>> START INPUT MATERIAL
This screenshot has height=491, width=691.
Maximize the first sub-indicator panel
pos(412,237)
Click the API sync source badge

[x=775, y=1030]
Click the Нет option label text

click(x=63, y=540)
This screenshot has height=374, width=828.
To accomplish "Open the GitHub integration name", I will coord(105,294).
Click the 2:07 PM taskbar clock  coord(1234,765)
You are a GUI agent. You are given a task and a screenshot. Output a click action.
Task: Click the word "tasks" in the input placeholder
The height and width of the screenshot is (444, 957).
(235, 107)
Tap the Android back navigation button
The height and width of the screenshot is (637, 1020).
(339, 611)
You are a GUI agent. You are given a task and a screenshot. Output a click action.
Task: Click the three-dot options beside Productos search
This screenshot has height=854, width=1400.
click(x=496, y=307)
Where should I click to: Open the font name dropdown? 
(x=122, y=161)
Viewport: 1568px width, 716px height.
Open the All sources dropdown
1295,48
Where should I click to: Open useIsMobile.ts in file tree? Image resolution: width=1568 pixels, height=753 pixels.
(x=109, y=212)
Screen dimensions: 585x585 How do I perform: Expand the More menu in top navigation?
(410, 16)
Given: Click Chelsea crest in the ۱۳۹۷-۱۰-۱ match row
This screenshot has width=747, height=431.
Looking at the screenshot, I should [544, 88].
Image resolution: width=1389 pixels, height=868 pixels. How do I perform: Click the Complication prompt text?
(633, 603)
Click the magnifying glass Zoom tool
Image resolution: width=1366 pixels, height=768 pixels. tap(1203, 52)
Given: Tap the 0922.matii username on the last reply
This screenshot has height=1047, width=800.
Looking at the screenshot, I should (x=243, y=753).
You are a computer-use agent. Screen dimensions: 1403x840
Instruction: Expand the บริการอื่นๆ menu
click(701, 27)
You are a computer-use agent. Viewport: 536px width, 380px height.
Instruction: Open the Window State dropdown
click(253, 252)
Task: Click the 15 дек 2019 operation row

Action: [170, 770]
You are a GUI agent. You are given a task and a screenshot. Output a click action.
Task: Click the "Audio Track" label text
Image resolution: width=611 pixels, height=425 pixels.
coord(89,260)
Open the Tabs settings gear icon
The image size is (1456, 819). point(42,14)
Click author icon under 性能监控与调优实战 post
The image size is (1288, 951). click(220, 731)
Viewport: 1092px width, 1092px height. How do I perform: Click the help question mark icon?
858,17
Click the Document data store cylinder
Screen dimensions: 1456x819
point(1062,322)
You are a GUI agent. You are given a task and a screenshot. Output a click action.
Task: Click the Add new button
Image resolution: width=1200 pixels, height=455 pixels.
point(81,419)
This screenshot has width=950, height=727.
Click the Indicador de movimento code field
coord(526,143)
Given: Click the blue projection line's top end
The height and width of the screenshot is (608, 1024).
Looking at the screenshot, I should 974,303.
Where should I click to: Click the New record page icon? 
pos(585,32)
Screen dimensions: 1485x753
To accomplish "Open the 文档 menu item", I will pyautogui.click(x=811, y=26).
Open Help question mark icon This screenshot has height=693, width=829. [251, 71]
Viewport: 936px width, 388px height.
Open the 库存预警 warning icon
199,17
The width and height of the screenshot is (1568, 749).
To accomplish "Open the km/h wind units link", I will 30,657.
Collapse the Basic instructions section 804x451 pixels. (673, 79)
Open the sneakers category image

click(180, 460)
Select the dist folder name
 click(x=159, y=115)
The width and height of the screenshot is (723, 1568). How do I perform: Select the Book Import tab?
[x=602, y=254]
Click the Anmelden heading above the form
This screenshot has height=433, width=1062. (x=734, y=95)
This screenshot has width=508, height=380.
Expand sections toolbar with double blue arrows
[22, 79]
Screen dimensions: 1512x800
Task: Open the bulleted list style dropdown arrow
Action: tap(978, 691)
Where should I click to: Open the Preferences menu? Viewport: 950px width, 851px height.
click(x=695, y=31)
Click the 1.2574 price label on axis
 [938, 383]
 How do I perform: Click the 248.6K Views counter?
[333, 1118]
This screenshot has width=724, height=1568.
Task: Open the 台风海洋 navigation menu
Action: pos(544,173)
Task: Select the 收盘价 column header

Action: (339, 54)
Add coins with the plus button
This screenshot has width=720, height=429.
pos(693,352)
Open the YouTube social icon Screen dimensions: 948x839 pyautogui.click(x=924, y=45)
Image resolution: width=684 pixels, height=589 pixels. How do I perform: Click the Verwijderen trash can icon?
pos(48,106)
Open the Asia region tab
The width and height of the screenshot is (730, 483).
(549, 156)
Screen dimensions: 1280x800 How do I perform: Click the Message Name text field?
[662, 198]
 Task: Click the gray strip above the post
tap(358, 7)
>> END INPUT MATERIAL
• _TASK INSTRUCTIONS_: Rewrite the rows above, swapping each "How do I perform" for "How can I carry out" and leaving everything else as it is.

• _RESULT FOR THIS EXERCISE_:
This screenshot has height=491, width=691.
Maximize the first sub-indicator panel
pos(412,237)
Click the API sync source badge

[x=775, y=1030]
Click the Нет option label text

click(x=63, y=540)
This screenshot has height=374, width=828.
To accomplish "Open the GitHub integration name", I will coord(105,294).
Click the 2:07 PM taskbar clock  coord(1234,765)
You are a GUI agent. You are given a task and a screenshot. Output a click action.
Task: Click the word "tasks" in the input placeholder
The height and width of the screenshot is (444, 957).
(235, 107)
Tap the Android back navigation button
The height and width of the screenshot is (637, 1020).
(339, 611)
You are a GUI agent. You are given a task and a screenshot. Output a click action.
Task: Click the three-dot options beside Productos search
This screenshot has height=854, width=1400.
click(x=496, y=307)
Where should I click to: Open the font name dropdown? 
(x=122, y=161)
Viewport: 1568px width, 716px height.
Open the All sources dropdown
1295,48
Where should I click to: Open useIsMobile.ts in file tree? Image resolution: width=1568 pixels, height=753 pixels.
(x=109, y=212)
Screen dimensions: 585x585 How can I carry out: Expand the More menu in top navigation?
(410, 16)
Given: Click Chelsea crest in the ۱۳۹۷-۱۰-۱ match row
This screenshot has width=747, height=431.
Looking at the screenshot, I should [544, 88].
Image resolution: width=1389 pixels, height=868 pixels. How can I carry out: Click the Complication prompt text?
(633, 603)
Click the magnifying glass Zoom tool
Image resolution: width=1366 pixels, height=768 pixels. tap(1203, 52)
Given: Tap the 0922.matii username on the last reply
This screenshot has height=1047, width=800.
Looking at the screenshot, I should (x=243, y=753).
You are a computer-use agent. Screen dimensions: 1403x840
Instruction: Expand the บริการอื่นๆ menu
click(701, 27)
You are a computer-use agent. Viewport: 536px width, 380px height.
Instruction: Open the Window State dropdown
click(253, 252)
Task: Click the 15 дек 2019 operation row

Action: [170, 770]
You are a GUI agent. You are given a task and a screenshot. Output a click action.
Task: Click the "Audio Track" label text
Image resolution: width=611 pixels, height=425 pixels.
coord(89,260)
Open the Tabs settings gear icon
The image size is (1456, 819). point(42,14)
Click author icon under 性能监控与调优实战 post
The image size is (1288, 951). click(220, 731)
Viewport: 1092px width, 1092px height. How can I carry out: Click the help question mark icon?
858,17
Click the Document data store cylinder
Screen dimensions: 1456x819
point(1062,322)
You are a GUI agent. You are given a task and a screenshot. Output a click action.
Task: Click the Add new button
Image resolution: width=1200 pixels, height=455 pixels.
point(81,419)
This screenshot has width=950, height=727.
Click the Indicador de movimento code field
coord(526,143)
Given: Click the blue projection line's top end
The height and width of the screenshot is (608, 1024).
Looking at the screenshot, I should 974,303.
Where should I click to: Click the New record page icon? 
pos(585,32)
Screen dimensions: 1485x753
To accomplish "Open the 文档 menu item", I will pyautogui.click(x=811, y=26).
Open Help question mark icon This screenshot has height=693, width=829. [251, 71]
Viewport: 936px width, 388px height.
Open the 库存预警 warning icon
199,17
The width and height of the screenshot is (1568, 749).
To accomplish "Open the km/h wind units link", I will 30,657.
Collapse the Basic instructions section 804x451 pixels. (673, 79)
Open the sneakers category image

click(180, 460)
Select the dist folder name
 click(x=159, y=115)
The width and height of the screenshot is (723, 1568). How can I carry out: Select the Book Import tab?
[x=602, y=254]
Click the Anmelden heading above the form
This screenshot has height=433, width=1062. (x=734, y=95)
This screenshot has width=508, height=380.
Expand sections toolbar with double blue arrows
[22, 79]
Screen dimensions: 1512x800
Task: Open the bulleted list style dropdown arrow
Action: tap(978, 691)
Where should I click to: Open the Preferences menu? Viewport: 950px width, 851px height.
click(x=695, y=31)
Click the 1.2574 price label on axis
 [938, 383]
 How can I carry out: Click the 248.6K Views counter?
[333, 1118]
This screenshot has width=724, height=1568.
Task: Open the 台风海洋 navigation menu
Action: pos(544,173)
Task: Select the 收盘价 column header

Action: (339, 54)
Add coins with the plus button
This screenshot has width=720, height=429.
pos(693,352)
Open the YouTube social icon Screen dimensions: 948x839 pyautogui.click(x=924, y=45)
Image resolution: width=684 pixels, height=589 pixels. How can I carry out: Click the Verwijderen trash can icon?
pos(48,106)
Open the Asia region tab
The width and height of the screenshot is (730, 483).
(549, 156)
Screen dimensions: 1280x800 How can I carry out: Click the Message Name text field?
[662, 198]
 Task: Click the gray strip above the post
tap(358, 7)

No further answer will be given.